Only text lines belong in the answer: the lines from the first one in the records through the line with "GSDB (349, 564)", copied exactly.

● ● ● ● ● ● ●

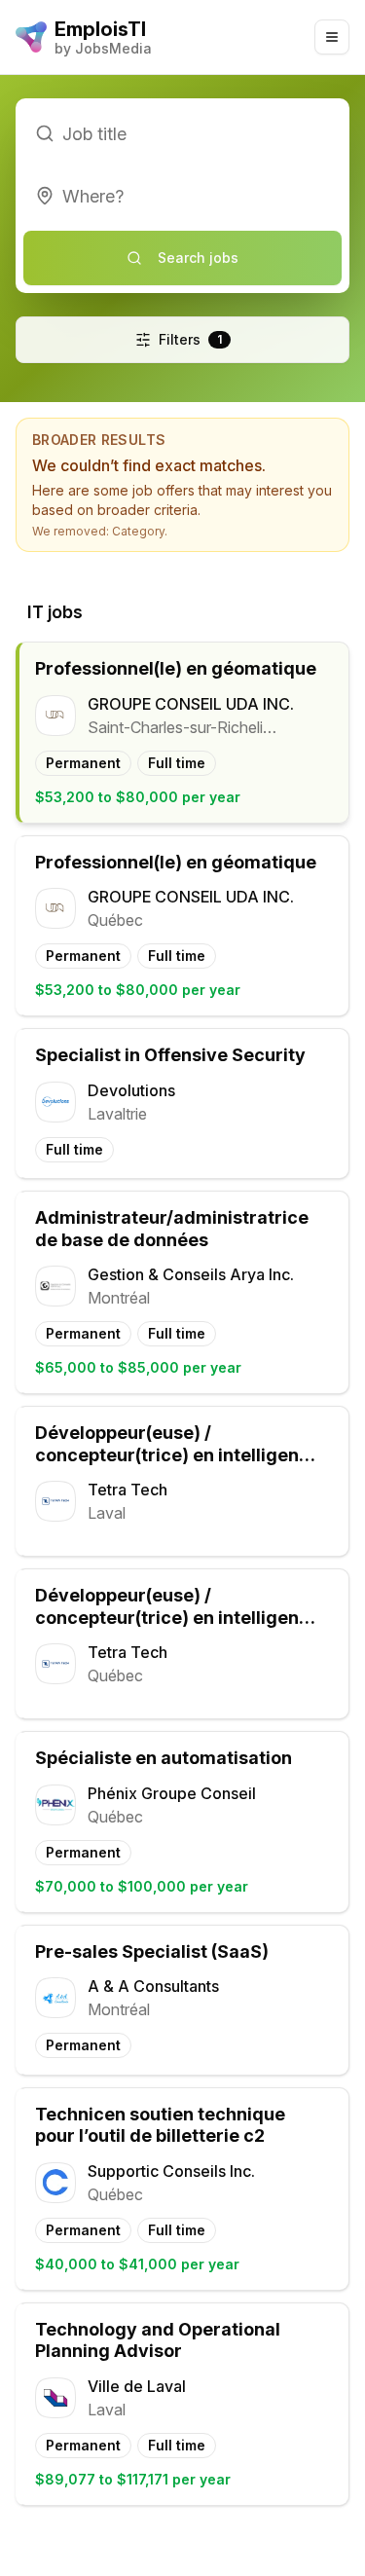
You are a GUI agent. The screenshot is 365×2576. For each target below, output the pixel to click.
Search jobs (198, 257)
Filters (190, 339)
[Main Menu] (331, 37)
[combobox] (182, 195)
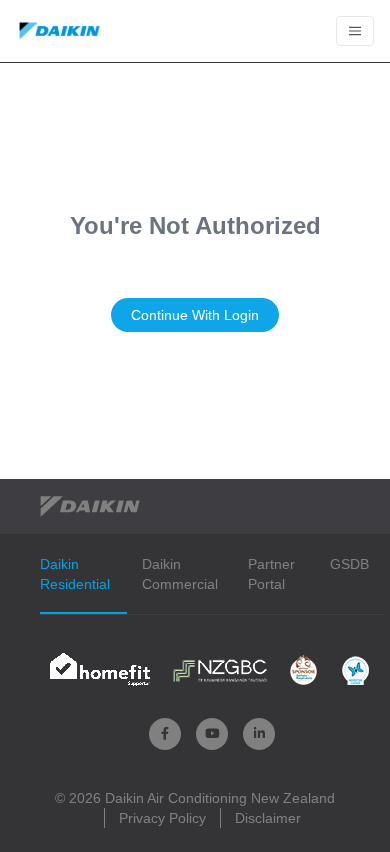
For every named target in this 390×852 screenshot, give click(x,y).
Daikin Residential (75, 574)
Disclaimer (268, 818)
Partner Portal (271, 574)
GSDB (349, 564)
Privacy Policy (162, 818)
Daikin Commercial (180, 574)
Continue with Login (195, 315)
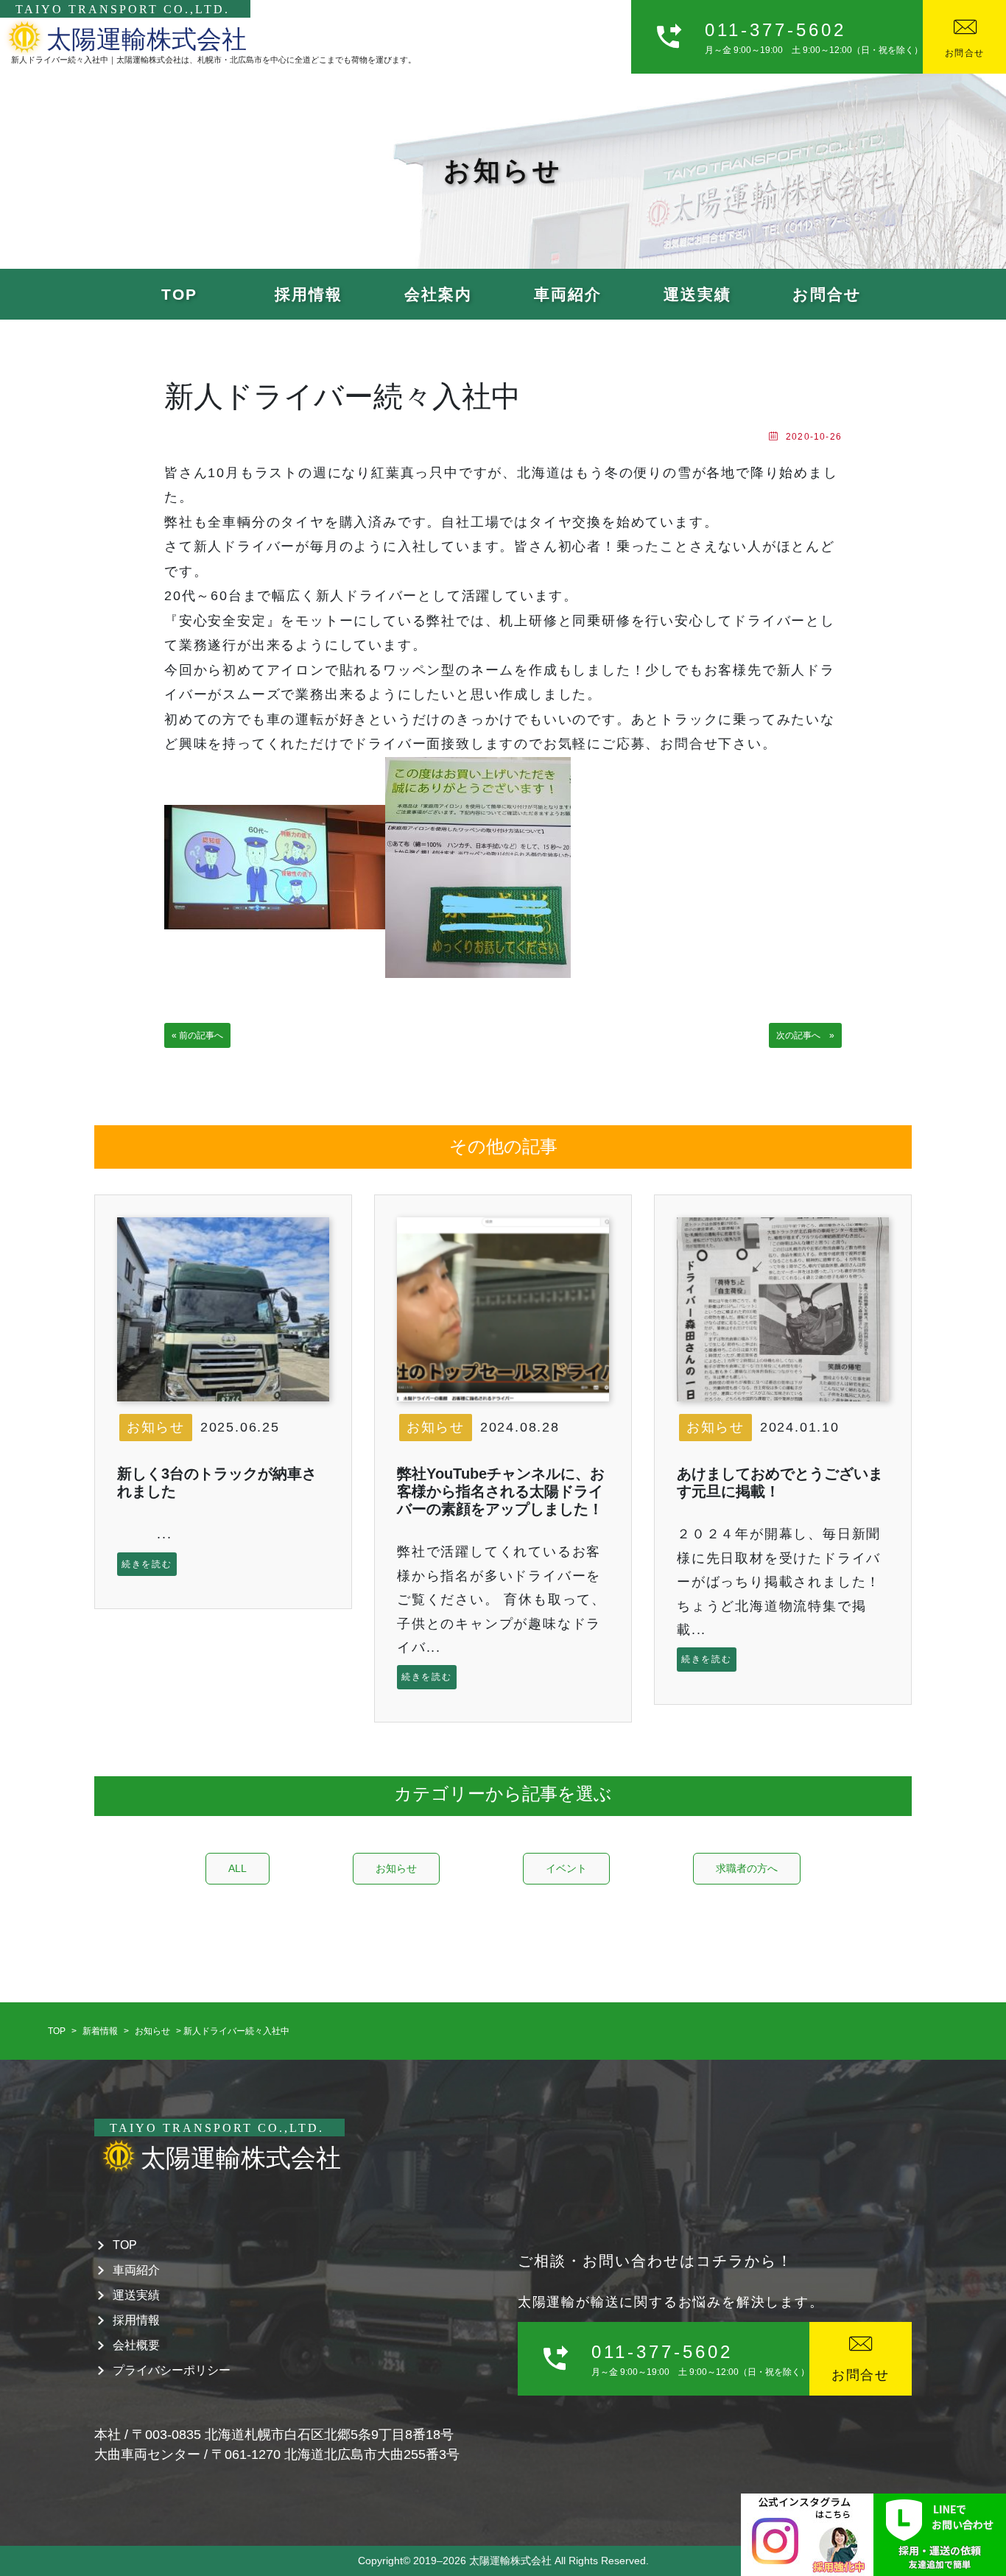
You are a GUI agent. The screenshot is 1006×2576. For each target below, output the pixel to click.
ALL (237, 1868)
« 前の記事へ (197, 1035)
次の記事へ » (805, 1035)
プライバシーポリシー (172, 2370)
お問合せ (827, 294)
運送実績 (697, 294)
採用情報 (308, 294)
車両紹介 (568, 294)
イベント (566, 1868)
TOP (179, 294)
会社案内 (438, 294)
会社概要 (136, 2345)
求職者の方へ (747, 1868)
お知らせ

● ● ● ● ● ● ●

▶ **Response to this task**:
You are a GUI agent. The screenshot is 365×2576. For each target below, output the pixel to click.
Search jobs (198, 257)
Filters (190, 339)
[Main Menu] (331, 37)
[combobox] (182, 195)
For every named target in this 390×852 screenshot, give click(x,y).
Daikin Residential (75, 574)
Disclaimer (268, 818)
Partner Portal (271, 574)
GSDB (349, 564)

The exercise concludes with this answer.